→ **Given problem**
Extract the lines exactly as they stand, from the one containing "Click the new folder toolbar icon" down to the one containing "Action: click(144, 59)", both included.

-- START Provided records --

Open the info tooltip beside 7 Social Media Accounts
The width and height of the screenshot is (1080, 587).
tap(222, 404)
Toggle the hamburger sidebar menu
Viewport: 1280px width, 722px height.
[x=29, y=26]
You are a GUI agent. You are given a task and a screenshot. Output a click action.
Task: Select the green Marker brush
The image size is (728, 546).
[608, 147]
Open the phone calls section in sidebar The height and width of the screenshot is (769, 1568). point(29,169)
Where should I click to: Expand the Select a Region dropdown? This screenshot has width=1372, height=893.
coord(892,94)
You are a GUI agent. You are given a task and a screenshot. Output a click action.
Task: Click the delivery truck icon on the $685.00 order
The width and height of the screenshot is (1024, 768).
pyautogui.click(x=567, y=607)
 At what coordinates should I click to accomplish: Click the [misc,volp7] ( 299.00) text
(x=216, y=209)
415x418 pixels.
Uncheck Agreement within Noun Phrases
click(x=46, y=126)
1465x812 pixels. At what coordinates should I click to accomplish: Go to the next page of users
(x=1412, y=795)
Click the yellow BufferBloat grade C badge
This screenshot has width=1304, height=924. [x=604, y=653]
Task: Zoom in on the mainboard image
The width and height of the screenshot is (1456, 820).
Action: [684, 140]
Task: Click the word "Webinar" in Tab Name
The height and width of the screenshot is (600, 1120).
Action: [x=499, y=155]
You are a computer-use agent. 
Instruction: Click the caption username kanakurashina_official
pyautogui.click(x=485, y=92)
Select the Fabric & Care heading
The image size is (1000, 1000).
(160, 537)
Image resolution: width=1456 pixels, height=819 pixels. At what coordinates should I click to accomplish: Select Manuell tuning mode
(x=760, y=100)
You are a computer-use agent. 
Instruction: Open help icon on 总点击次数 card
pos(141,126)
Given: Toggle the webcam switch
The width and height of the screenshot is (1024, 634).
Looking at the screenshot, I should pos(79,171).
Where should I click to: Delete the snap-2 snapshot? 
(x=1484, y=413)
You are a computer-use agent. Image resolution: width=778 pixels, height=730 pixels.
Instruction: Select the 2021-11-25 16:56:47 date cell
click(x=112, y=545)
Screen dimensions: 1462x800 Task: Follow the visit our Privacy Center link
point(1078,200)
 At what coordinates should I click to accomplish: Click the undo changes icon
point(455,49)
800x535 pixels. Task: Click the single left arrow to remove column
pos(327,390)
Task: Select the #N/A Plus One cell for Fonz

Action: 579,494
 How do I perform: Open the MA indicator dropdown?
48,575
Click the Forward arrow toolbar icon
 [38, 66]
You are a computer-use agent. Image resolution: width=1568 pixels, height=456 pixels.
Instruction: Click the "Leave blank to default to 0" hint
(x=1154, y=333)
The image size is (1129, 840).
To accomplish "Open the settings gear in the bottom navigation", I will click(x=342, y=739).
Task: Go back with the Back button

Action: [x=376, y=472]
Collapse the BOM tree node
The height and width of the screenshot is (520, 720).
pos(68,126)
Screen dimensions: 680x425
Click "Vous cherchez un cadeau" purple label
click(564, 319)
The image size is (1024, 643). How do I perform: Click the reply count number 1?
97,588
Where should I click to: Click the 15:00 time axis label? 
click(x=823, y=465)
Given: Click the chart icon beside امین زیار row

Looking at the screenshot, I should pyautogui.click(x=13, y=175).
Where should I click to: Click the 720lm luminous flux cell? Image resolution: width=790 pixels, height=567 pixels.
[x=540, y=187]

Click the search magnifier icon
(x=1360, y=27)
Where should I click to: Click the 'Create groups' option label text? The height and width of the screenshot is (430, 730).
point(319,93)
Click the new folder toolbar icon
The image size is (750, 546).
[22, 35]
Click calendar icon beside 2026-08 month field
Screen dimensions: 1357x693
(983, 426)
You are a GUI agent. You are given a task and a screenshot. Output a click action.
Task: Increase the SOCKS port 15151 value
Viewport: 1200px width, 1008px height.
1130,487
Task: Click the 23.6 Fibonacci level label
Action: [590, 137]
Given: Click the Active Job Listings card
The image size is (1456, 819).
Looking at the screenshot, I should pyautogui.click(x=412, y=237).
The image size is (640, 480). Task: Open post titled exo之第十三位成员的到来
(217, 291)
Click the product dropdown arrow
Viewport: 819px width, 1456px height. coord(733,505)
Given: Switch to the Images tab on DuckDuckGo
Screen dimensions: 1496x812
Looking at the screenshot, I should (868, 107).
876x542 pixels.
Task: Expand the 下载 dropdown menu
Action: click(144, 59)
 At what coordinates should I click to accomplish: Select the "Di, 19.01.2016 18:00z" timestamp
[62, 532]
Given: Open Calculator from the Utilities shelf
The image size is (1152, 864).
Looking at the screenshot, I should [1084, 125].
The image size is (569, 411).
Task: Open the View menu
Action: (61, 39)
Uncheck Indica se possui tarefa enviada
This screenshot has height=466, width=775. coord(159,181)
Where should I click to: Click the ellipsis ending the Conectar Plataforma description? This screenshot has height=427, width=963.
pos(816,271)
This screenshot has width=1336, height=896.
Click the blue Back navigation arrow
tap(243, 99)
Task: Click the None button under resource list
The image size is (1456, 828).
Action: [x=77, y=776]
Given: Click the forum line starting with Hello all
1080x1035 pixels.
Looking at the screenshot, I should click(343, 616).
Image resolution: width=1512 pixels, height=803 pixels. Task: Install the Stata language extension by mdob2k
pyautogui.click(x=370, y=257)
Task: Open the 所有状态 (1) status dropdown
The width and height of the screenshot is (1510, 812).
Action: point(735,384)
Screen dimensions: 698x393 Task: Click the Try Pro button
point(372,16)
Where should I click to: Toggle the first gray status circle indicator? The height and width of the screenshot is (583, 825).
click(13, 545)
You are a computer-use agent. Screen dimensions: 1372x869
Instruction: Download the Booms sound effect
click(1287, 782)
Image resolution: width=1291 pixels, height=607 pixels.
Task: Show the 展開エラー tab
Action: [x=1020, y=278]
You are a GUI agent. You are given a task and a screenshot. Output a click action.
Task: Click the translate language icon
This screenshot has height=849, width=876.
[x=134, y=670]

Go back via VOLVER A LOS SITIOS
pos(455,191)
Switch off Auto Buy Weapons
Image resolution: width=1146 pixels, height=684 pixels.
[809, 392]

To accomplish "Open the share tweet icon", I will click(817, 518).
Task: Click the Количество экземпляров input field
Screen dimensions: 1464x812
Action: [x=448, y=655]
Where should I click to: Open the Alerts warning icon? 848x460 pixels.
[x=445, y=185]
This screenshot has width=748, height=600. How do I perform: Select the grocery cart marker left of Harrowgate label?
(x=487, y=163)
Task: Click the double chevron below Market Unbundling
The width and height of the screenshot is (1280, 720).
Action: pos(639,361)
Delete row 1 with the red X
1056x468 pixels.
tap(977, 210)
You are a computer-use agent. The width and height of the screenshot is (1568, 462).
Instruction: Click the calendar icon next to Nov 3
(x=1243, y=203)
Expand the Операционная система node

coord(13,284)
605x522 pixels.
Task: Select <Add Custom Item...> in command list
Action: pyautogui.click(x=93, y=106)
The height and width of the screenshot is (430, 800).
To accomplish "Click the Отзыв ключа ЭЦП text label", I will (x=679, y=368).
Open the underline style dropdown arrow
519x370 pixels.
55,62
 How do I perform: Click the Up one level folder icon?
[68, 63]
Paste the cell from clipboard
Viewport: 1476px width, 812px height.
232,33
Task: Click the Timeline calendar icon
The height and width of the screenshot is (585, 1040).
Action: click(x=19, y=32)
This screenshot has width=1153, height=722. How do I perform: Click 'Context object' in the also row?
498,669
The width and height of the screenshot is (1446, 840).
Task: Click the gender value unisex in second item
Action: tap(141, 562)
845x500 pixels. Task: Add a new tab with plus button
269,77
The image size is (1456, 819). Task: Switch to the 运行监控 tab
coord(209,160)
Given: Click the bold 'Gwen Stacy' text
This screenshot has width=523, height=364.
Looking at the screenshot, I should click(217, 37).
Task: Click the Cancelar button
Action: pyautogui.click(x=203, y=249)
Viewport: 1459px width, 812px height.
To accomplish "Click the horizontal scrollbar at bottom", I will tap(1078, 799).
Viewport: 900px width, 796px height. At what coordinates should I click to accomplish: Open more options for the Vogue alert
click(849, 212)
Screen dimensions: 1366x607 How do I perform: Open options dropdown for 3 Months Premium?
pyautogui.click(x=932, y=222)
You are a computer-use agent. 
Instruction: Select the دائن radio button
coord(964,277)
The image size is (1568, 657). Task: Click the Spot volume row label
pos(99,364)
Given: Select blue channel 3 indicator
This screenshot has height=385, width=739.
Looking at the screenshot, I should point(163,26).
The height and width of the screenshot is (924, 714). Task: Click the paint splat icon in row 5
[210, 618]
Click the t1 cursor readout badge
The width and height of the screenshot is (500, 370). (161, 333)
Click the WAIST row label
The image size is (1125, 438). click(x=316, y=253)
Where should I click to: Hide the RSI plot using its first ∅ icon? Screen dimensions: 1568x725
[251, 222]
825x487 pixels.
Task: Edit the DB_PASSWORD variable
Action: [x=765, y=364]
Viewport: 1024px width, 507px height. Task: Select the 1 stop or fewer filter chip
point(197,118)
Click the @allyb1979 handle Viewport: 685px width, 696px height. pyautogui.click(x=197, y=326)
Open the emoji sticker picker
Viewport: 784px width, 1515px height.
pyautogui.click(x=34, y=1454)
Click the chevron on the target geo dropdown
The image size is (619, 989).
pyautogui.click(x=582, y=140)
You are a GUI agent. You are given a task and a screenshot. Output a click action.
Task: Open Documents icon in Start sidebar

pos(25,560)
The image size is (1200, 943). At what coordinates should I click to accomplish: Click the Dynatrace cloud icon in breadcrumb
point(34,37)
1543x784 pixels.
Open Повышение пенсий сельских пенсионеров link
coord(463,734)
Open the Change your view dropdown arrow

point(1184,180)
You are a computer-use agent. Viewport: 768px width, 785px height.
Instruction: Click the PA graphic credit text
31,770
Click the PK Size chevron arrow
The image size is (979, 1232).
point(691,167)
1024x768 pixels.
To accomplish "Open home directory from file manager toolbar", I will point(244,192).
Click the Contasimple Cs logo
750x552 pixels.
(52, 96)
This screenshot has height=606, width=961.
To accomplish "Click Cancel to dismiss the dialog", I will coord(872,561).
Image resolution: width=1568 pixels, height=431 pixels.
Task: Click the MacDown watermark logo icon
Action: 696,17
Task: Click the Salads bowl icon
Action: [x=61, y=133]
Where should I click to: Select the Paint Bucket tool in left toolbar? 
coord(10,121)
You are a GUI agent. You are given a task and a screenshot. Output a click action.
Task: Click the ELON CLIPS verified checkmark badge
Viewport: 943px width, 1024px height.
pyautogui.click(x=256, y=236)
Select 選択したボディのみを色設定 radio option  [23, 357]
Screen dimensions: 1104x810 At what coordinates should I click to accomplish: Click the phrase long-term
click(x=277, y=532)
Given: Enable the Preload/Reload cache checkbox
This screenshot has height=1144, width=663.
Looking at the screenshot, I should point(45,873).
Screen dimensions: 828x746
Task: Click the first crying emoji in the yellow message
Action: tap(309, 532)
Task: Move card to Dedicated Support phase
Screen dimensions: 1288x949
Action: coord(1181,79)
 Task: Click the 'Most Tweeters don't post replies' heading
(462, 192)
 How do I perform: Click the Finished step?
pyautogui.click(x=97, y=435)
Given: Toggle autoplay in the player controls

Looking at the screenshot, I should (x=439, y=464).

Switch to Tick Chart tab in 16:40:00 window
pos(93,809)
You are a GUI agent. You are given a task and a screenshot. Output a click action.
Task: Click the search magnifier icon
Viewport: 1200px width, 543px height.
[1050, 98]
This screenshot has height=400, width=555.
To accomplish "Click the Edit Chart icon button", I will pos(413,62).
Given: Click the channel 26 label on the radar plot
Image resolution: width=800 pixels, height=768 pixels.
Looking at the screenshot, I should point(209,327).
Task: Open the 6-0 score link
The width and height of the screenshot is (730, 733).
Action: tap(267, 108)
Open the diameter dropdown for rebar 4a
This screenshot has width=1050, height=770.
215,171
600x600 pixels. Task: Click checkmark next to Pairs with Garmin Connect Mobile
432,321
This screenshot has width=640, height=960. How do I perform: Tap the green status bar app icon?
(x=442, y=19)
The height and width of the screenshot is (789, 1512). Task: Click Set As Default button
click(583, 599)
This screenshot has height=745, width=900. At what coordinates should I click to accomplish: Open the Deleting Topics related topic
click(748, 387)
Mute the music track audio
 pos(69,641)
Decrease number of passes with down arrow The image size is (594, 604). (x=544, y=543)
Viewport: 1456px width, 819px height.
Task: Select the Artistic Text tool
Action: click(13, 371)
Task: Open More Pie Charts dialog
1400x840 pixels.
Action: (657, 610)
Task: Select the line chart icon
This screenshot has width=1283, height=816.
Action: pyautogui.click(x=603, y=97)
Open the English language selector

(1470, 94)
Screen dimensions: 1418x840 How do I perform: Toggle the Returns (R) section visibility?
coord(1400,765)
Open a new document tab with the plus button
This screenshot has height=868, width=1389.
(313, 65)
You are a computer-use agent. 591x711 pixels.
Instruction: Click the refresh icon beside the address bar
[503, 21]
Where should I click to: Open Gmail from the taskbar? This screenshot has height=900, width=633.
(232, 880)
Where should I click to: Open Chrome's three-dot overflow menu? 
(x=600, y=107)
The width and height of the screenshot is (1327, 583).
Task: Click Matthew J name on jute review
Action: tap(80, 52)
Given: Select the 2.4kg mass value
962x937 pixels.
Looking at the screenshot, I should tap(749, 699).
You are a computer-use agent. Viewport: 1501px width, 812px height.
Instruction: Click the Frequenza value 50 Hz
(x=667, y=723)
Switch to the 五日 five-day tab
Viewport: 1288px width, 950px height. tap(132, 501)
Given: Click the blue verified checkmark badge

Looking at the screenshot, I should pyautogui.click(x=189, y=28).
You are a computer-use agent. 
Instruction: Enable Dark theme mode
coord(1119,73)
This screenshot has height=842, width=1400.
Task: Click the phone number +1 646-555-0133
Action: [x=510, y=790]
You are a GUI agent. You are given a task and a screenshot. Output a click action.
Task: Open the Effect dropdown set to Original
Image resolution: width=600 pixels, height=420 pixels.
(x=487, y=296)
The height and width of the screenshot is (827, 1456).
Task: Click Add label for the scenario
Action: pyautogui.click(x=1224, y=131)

-- END Provided records --

→ **Written response**
Click the new folder toolbar icon
The image size is (750, 546).
[22, 35]
Click calendar icon beside 2026-08 month field
Screen dimensions: 1357x693
(983, 426)
You are a GUI agent. You are given a task and a screenshot. Output a click action.
Task: Increase the SOCKS port 15151 value
Viewport: 1200px width, 1008px height.
1130,487
Task: Click the 23.6 Fibonacci level label
Action: [590, 137]
Given: Click the Active Job Listings card
The image size is (1456, 819).
Looking at the screenshot, I should pyautogui.click(x=412, y=237).
The image size is (640, 480). Task: Open post titled exo之第十三位成员的到来
(217, 291)
Click the product dropdown arrow
Viewport: 819px width, 1456px height. coord(733,505)
Given: Switch to the Images tab on DuckDuckGo
Screen dimensions: 1496x812
Looking at the screenshot, I should (868, 107).
876x542 pixels.
Task: Expand the 下载 dropdown menu
Action: click(144, 59)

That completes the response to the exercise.